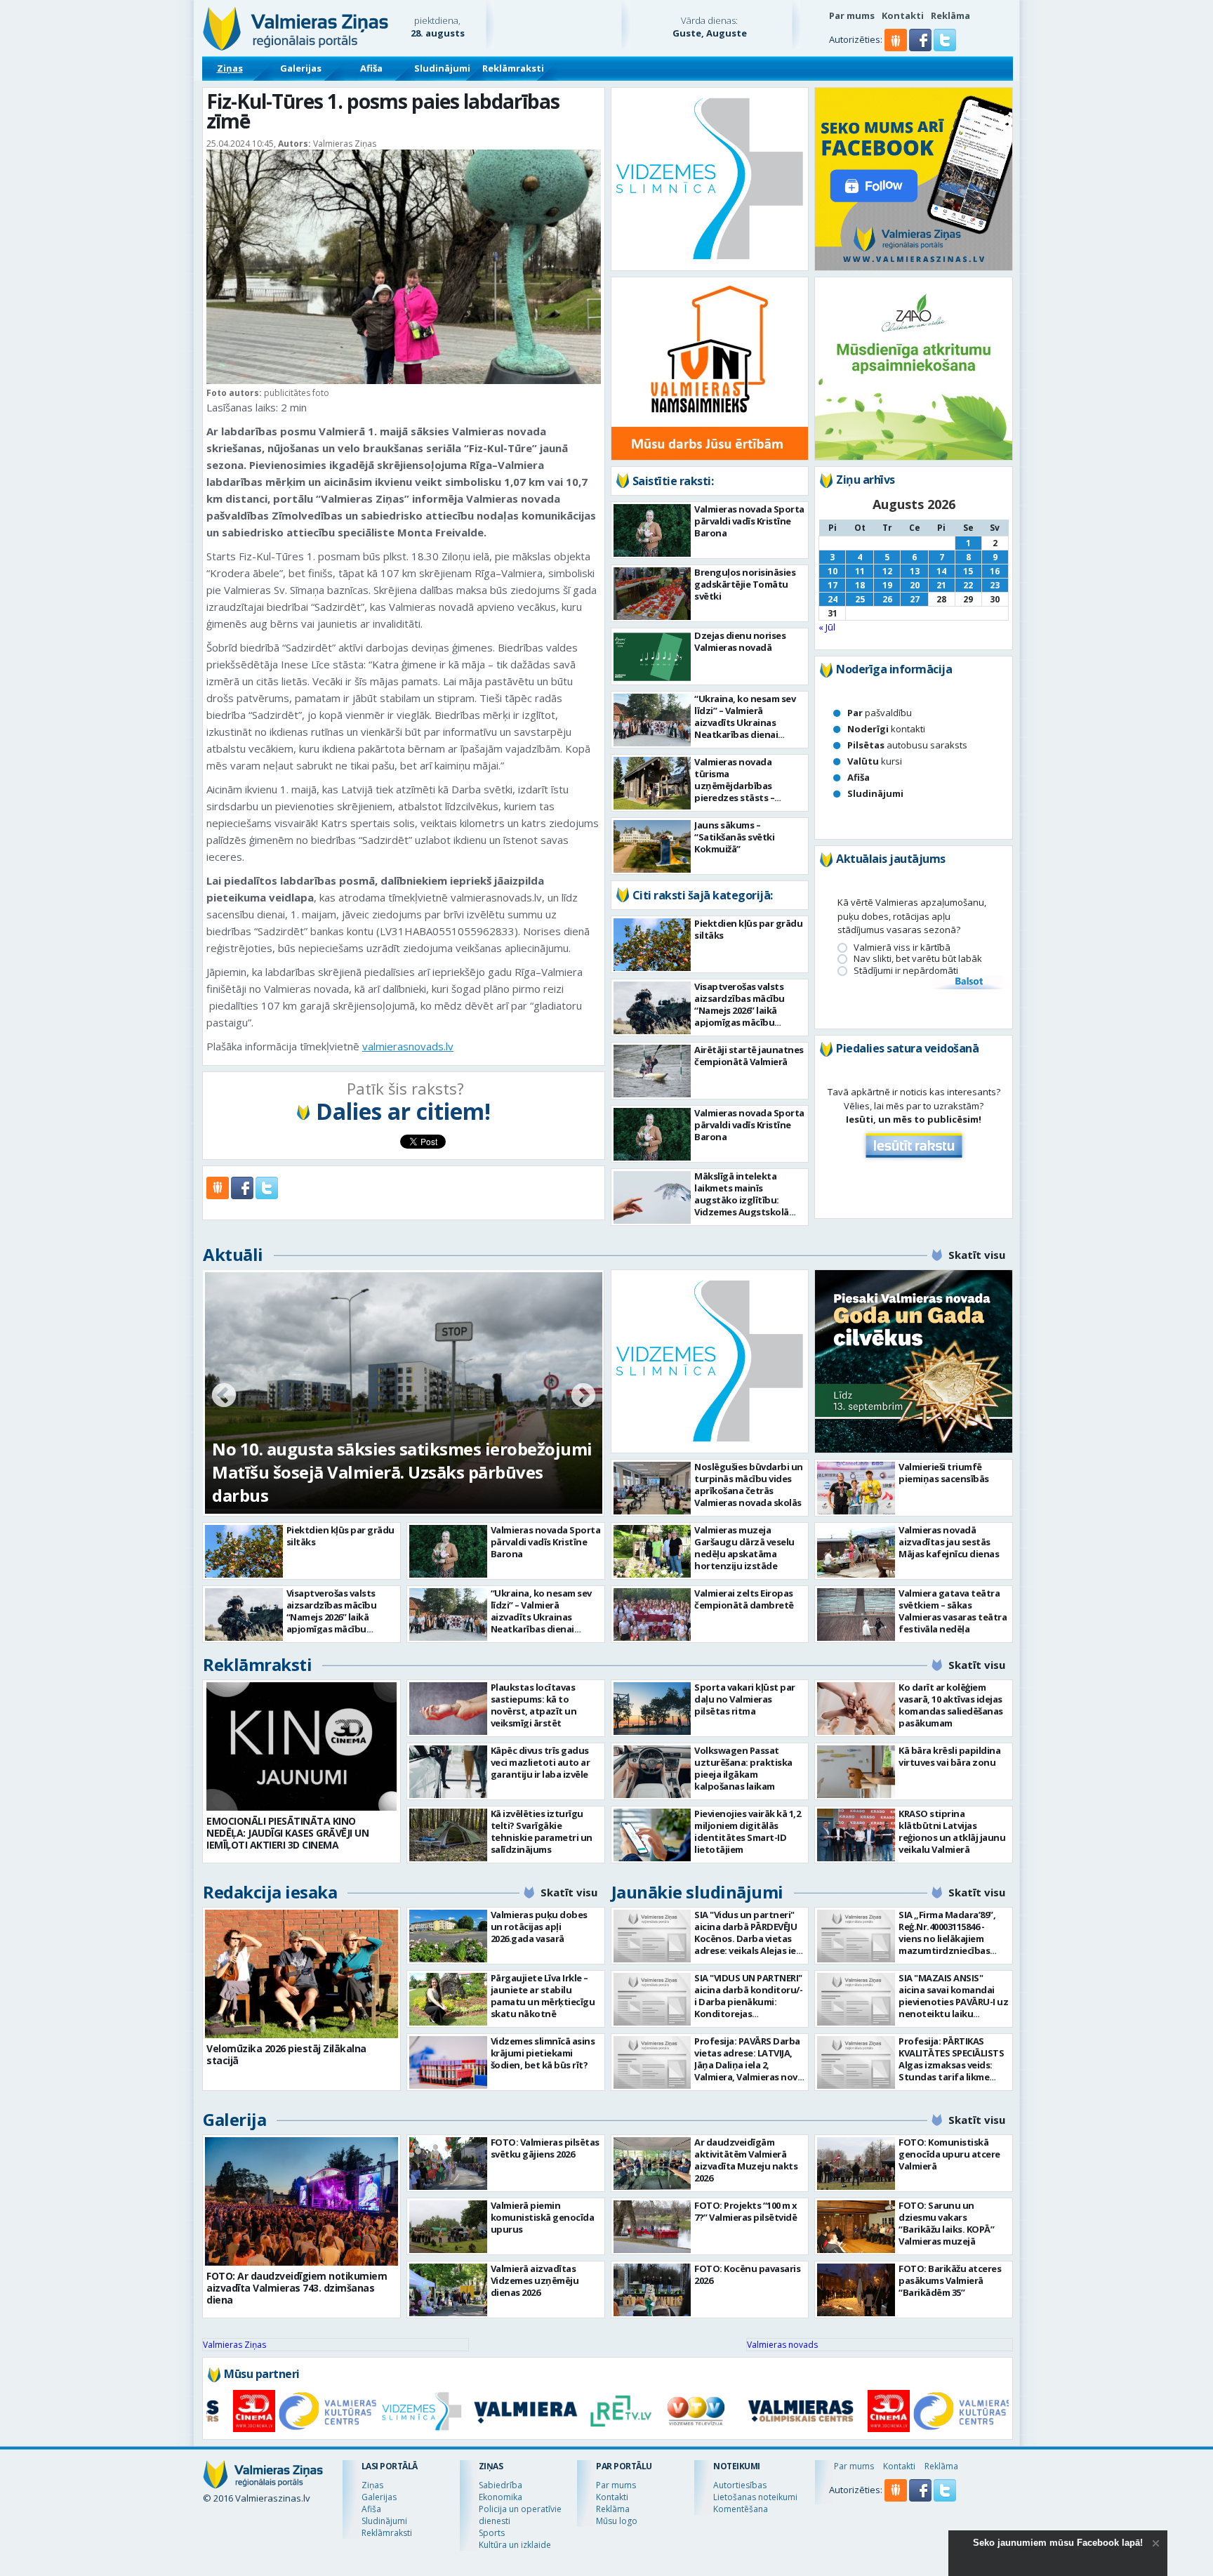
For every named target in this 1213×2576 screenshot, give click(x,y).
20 (915, 585)
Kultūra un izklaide (515, 2545)
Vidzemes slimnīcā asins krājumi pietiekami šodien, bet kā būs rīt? (543, 2053)
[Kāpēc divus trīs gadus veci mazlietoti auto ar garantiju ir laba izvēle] (448, 1771)
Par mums (852, 15)
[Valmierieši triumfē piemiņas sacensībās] (856, 1488)
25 (860, 599)
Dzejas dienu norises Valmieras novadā (740, 641)
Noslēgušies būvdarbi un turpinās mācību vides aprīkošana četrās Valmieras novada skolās (748, 1484)
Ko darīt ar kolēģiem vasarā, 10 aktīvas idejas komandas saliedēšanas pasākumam (951, 1705)
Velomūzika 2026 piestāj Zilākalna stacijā (286, 2054)
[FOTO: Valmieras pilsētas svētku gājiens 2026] (448, 2163)
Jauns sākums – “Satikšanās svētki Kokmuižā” (734, 837)
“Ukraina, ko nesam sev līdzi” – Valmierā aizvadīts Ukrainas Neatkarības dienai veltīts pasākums (744, 722)
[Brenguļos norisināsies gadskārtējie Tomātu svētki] (652, 593)
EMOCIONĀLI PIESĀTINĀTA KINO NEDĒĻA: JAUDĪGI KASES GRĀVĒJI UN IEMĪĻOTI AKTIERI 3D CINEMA (287, 1832)
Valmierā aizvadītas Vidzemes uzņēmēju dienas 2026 (535, 2280)
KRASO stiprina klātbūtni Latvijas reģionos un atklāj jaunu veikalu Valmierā (952, 1831)
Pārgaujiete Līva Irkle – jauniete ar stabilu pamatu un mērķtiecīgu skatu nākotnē (543, 1995)
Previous (224, 1396)
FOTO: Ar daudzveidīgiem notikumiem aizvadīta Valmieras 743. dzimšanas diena (296, 2287)
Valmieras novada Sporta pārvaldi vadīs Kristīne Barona (749, 521)
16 (995, 571)
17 (832, 585)
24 (832, 599)
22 (968, 585)
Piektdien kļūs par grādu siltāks (748, 929)
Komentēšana (740, 2509)
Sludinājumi (442, 68)
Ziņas (230, 68)
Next (583, 1396)
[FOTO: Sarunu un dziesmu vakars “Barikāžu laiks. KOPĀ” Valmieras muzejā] (856, 2226)
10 (832, 571)
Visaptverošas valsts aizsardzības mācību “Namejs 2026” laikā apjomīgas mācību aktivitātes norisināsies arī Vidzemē (746, 1016)
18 (860, 585)
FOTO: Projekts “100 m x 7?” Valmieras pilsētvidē (745, 2211)
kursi (874, 761)
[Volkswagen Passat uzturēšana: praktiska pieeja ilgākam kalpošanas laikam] (652, 1771)
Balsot (968, 982)
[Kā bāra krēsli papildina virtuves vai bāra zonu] (856, 1771)
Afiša (371, 68)
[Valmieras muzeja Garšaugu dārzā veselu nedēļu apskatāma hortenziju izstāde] (652, 1551)
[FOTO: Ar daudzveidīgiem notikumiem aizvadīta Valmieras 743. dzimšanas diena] (301, 2201)
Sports (492, 2533)
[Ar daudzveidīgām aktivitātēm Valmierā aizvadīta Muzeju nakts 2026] (652, 2163)
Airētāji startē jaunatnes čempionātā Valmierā (749, 1055)
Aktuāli (233, 1254)
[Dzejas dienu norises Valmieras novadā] (652, 656)
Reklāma (950, 15)
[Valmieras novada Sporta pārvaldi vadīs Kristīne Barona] (652, 530)
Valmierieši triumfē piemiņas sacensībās (944, 1472)
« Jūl (826, 627)
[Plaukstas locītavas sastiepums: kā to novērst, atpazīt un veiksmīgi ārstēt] (448, 1708)
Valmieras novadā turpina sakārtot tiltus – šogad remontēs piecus (383, 1483)
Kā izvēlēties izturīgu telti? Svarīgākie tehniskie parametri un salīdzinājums (541, 1831)
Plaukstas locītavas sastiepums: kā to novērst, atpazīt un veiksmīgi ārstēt (534, 1705)
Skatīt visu (976, 1255)
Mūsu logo (616, 2521)
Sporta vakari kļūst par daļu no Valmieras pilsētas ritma (744, 1699)
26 (887, 599)
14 (941, 571)
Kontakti (903, 15)
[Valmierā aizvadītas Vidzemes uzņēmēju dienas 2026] (448, 2289)
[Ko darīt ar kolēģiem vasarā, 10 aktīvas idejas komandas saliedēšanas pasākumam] (856, 1708)
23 (995, 585)
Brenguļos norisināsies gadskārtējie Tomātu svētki (744, 584)
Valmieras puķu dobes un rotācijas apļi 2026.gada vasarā (539, 1926)
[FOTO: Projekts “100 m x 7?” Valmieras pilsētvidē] (652, 2226)
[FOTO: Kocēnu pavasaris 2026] (652, 2289)
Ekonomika (500, 2497)
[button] (921, 47)
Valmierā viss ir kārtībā (902, 947)
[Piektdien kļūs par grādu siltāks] (652, 944)
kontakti (886, 728)
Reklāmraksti (513, 68)
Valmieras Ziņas (234, 2345)
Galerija (234, 2119)
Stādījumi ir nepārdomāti (906, 971)
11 (860, 571)
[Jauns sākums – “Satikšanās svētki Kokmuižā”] (652, 846)
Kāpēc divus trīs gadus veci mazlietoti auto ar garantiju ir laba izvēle (540, 1762)
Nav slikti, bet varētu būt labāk (918, 959)
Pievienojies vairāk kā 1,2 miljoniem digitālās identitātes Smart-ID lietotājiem (747, 1831)
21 (941, 585)
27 (915, 599)
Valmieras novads (782, 2345)
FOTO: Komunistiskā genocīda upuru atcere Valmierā (949, 2154)
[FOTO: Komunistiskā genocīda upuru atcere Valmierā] (856, 2163)
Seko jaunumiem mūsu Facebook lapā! (1058, 2542)
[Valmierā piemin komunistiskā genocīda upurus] (448, 2226)
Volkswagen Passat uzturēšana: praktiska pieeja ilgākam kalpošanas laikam (743, 1768)
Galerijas (301, 68)
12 (887, 571)
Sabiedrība (500, 2485)
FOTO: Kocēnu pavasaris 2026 (747, 2274)
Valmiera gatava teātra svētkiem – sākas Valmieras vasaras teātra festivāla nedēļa (953, 1611)
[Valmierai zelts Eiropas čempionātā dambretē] (652, 1614)
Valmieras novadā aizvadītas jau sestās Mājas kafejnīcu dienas (949, 1542)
○ ○ ○ ○ ○
Instructions for the task> Repeat each line of the records exactly, dropping the pictures.

Answer space>
For every named target in this 1213×2576 screenshot, give click(x,y).
20 (915, 585)
Kultūra un izklaide (515, 2545)
Vidzemes slimnīcā asins krājumi pietiekami šodien, bet kā būs rīt? (543, 2053)
[Kāpēc divus trīs gadus veci mazlietoti auto ar garantiju ir laba izvēle] (448, 1771)
Par mums (852, 15)
[Valmierieši triumfē piemiņas sacensībās] (856, 1488)
25 (860, 599)
Dzejas dienu norises Valmieras novadā (740, 641)
Noslēgušies būvdarbi un turpinās mācību vides aprīkošana četrās Valmieras novada skolās (748, 1484)
Ko darīt ar kolēģiem vasarā, 10 aktīvas idejas komandas saliedēšanas pasākumam (951, 1705)
Velomūzika 2026 piestāj Zilākalna stacijā (286, 2054)
[FOTO: Valmieras pilsētas svētku gājiens 2026] (448, 2163)
Jauns sākums – “Satikšanās svētki Kokmuižā” (734, 837)
“Ukraina, ko nesam sev līdzi” – Valmierā aizvadīts Ukrainas Neatkarības dienai veltīts pasākums (744, 722)
[Brenguļos norisināsies gadskārtējie Tomātu svētki] (652, 593)
EMOCIONĀLI PIESĀTINĀTA KINO NEDĒĻA: JAUDĪGI KASES GRĀVĒJI UN IEMĪĻOTI AKTIERI 3D CINEMA (287, 1832)
Valmierā aizvadītas Vidzemes uzņēmēju dienas 2026 (535, 2280)
KRASO stiprina klātbūtni Latvijas reģionos un atklāj jaunu veikalu Valmierā (952, 1831)
Pārgaujiete Līva Irkle – jauniete ar stabilu pamatu un mērķtiecīgu skatu nākotnē (543, 1995)
Previous (224, 1396)
FOTO: Ar daudzveidīgiem notikumiem aizvadīta Valmieras 743. dzimšanas diena (296, 2287)
Valmieras novada Sporta pārvaldi vadīs Kristīne Barona (749, 521)
16 (995, 571)
17 (832, 585)
24 (832, 599)
22 (968, 585)
Piektdien kļūs par grādu siltāks (748, 929)
Komentēšana (740, 2509)
Sludinājumi (442, 68)
Ziņas (230, 68)
Next (583, 1396)
[FOTO: Sarunu un dziesmu vakars “Barikāžu laiks. KOPĀ” Valmieras muzejā] (856, 2226)
10 (832, 571)
Visaptverošas valsts aizsardzības mācību “Namejs 2026” laikā apjomīgas mācību aktivitātes norisināsies arī Vidzemē (746, 1016)
18 (860, 585)
FOTO: Projekts “100 m x 7?” Valmieras pilsētvidē (745, 2211)
kursi (874, 761)
[Volkswagen Passat uzturēšana: praktiska pieeja ilgākam kalpošanas laikam] (652, 1771)
Balsot (968, 982)
[Kā bāra krēsli papildina virtuves vai bāra zonu] (856, 1771)
Afiša (371, 68)
[Valmieras muzeja Garšaugu dārzā veselu nedēļu apskatāma hortenziju izstāde] (652, 1551)
[FOTO: Ar daudzveidīgiem notikumiem aizvadīta Valmieras 743. dzimšanas diena] (301, 2201)
Sports (492, 2533)
[Ar daudzveidīgām aktivitātēm Valmierā aizvadīta Muzeju nakts 2026] (652, 2163)
Airētāji startē jaunatnes čempionātā Valmierā (749, 1055)
Aktuāli (233, 1254)
[Dzejas dienu norises Valmieras novadā] (652, 656)
Reklāma (950, 15)
[Valmieras novada Sporta pārvaldi vadīs Kristīne Barona] (652, 530)
Valmierieši triumfē piemiņas sacensībās (944, 1472)
« Jūl (826, 627)
[Plaukstas locītavas sastiepums: kā to novērst, atpazīt un veiksmīgi ārstēt] (448, 1708)
Valmieras novadā turpina sakārtot tiltus – šogad remontēs piecus (383, 1483)
Kā izvēlēties izturīgu telti? Svarīgākie tehniskie parametri un salīdzinājums (541, 1831)
Plaukstas locītavas sastiepums: kā to novērst, atpazīt un veiksmīgi ārstēt (534, 1705)
Skatīt visu (976, 1255)
Mūsu logo (616, 2521)
Sporta vakari kļūst par daļu no Valmieras pilsētas ritma (744, 1699)
26 (887, 599)
14 (941, 571)
Kontakti (903, 15)
[Valmierā aizvadītas Vidzemes uzņēmēju dienas 2026] (448, 2289)
[Ko darīt ar kolēģiem vasarā, 10 aktīvas idejas komandas saliedēšanas pasākumam] (856, 1708)
23 (995, 585)
Brenguļos norisināsies gadskārtējie Tomātu svētki (744, 584)
Valmieras puķu dobes un rotācijas apļi 2026.gada vasarā (539, 1926)
[FOTO: Projekts “100 m x 7?” Valmieras pilsētvidē] (652, 2226)
[FOTO: Kocēnu pavasaris 2026] (652, 2289)
Ekonomika (500, 2497)
[button] (921, 47)
Valmierā viss ir kārtībā (902, 947)
[Piektdien kļūs par grādu siltāks] (652, 944)
kontakti (886, 728)
Reklāmraksti (513, 68)
Valmieras Ziņas (234, 2345)
Galerija (234, 2119)
Stādījumi ir nepārdomāti (906, 971)
11 (860, 571)
[Jauns sākums – “Satikšanās svētki Kokmuižā”] (652, 846)
Kāpēc divus trīs gadus veci mazlietoti auto ar garantiju ir laba izvēle (540, 1762)
Nav slikti, bet varētu būt labāk (918, 959)
Pievienojies vairāk kā 1,2 miljoniem digitālās identitātes Smart-ID lietotājiem (747, 1831)
21 (941, 585)
27 (915, 599)
Valmieras novads (782, 2345)
FOTO: Komunistiskā genocīda upuru atcere Valmierā (949, 2154)
[FOTO: Komunistiskā genocīda upuru atcere Valmierā] (856, 2163)
Seko jaunumiem mūsu Facebook lapā! (1058, 2542)
[Valmierā piemin komunistiskā genocīda upurus] (448, 2226)
Volkswagen Passat uzturēšana: praktiska pieeja ilgākam kalpošanas laikam (743, 1768)
Galerijas (301, 68)
12 (887, 571)
Sabiedrība (500, 2485)
FOTO: Kocēnu pavasaris 2026 (747, 2274)
Valmiera gatava teātra svētkiem – sākas Valmieras vasaras teātra festivāla nedēļa (953, 1611)
[Valmierai zelts Eiropas čempionātā dambretē] (652, 1614)
Valmieras novadā aizvadītas jau sestās Mājas kafejnīcu dienas (949, 1542)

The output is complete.